Toxicologic Mechanism

    A) The mechanism of action of the chlorinated hydrocarbon insecticides is not fully understood (Finkel, 1983), but many of their toxicologic effects are similar. Therefore, this review is based on the properties of chlorinated hydrocarbon insecticides in general. Effects attributed specifically to lindane are identified.
    B) The principal neurotoxic action of these compounds is that of "axon poison," affecting primarily the CNS nerve cells. Essentially, the organochlorines interfere with the normal flux of Na+ and K+ ions across the axon membrane as nerve impulses pass. This results in irritability, disturbance of mental processes, sensory aberrations, and seizures (Morgan, 1982).
    C) In vitro studies suggest that lindane's neurotoxic effects are mediated via blockade of the GABA-receptor coupled sodium channel (Pomes et al, 1994).
    D) The organochlorines do not depress cholinesterase enzymes.

Physical Characteristics

    A) Lindane is a colorless or white to yellow crystalline powder or monoclinic prism. CHRIS (2000) reports that the solid is "light to dark brown." It has a bitter taste and may have a slightly musty or aromatic odor. Pure lindane is odorless (HSDB, 2005; NIOSH, 2005; ATSDR, 1994) NTP, 2000).
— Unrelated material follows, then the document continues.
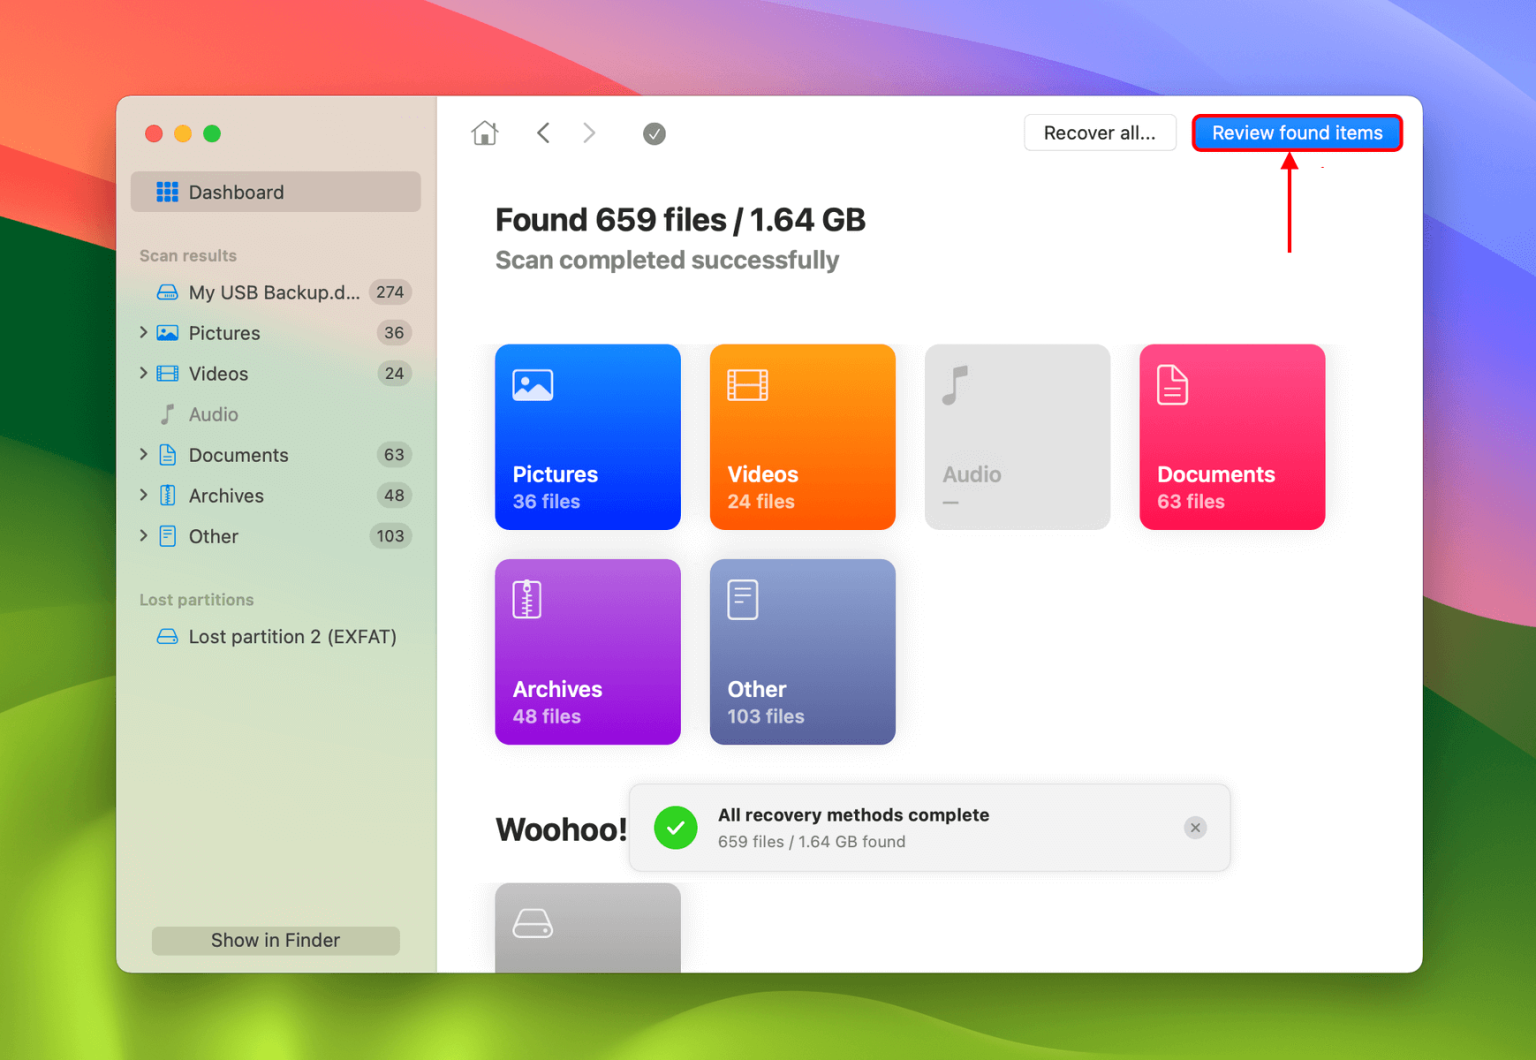Click the Dashboard grid icon in sidebar

click(x=166, y=191)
Lindane has more vapor activity than most organochlorine insecticides (HSDB , 2000).
    B) Lindane in its liquid form floats on water; the solid sinks (CHRIS , 2000).
    C) Lindane is the gamma isomer of 1,2,3,4,5,6-hexachlorocyclohexane (HCH). There are seven other isomers of HCH, but non-gamma isomers can no longer be made or used in the United States (ACGIH, 1991; ATSDR, 1994; Hayes & Laws, 1991).

Molecular Weight

    A) 290.85

Other

    A) ODOR THRESHOLD
    1) Lower: 0.33 ppm (OHM/TADS, 2005)
    2) Medium: 1.8 ppm (OHM/TADS, 2005)
    B) TASTE THRESHOLD
    1) Lower: 0.8 ppm (OHM/TADS, 2005)
    2) Medium: 0.2 ppm (OHM/TADS, 2005)

Clinical Effects

    11.1.3) CANINE/DOG
    A) A 9-year-old border collie developed vomiting, salivation, shaking, unsteadiness, champing movements of the jaw, constricted pupils, rapid nystagmus of low amplitude, aggressiveness, and seizure activity.
    1) This occurred following an ingestion of an unknown quantity of seed dressing containing phenylmercury acetate (2% mercury w/w) and gamma-hexachlorocyclohexane (30% w/w) (Shaw, 1988).

Treatment

    11.2.1) SUMMARY
    A) DOG
    1) Symptomatic treatment was effective in allowing recovery from acute gamma-hexachlorocyclohexane toxicity in a 9-year-old border collie (Shaw, 1988).
    B) GENERAL TREATMENT
    1) Copious washing of the exposed external surfaces may help prevent percutaneous absorption (Shaw, 1988).
    11.2.2) LIFE SUPPORT
    A) GENERAL
    1) MAINTAIN VITAL FUNCTIONS: Secure airway, supply oxygen, and begin supportive fluid therapy if necessary.
    11.2.4) DECONTAMINATION
    A) GASTRIC DECONTAMINATION
    1) GENERAL TREATMENT
    a) Gastric lavage and administration of activated charcoal were used to decontaminate the gut and prevent further absorption of a seed dressing containing lindane and phenylmercury acetate (Shaw, 1988).
    11.2.5) TREATMENT
    A) GENERAL TREATMENT
    1) The seizure activity was treated initially by administration of intravenous diazepam, followed by induction of anesthesia by thiopentone sodium intravenously and maintenance with halothane and oxygen mixture (Shaw, 1988).

Continuing Care

    11.4.1) SUMMARY
    11.4.1.2) DECONTAMINATION/TREATMENT
    A) DOG
    1) Symptomatic treatment was effective in allowing recovery from acute gamma-hexachlorocyclohexane toxicity in a 9-year-old border collie (Shaw, 1988).
    B) GENERAL TREATMENT
    1) Copious washing of the exposed external surfaces may help prevent percutaneous absorption (Shaw, 1988).
    11.4.2) DECONTAMINATION
    11.4.2.2) GASTRIC DECONTAMINATION
    A) GASTRIC DECONTAMINATION
    1) GENERAL TREATMENT
    a) Gastric lavage and administration of activated charcoal were used to decontaminate the gut and prevent further absorption of a seed dressing containing lindane and phenylmercury acetate (Shaw, 1988).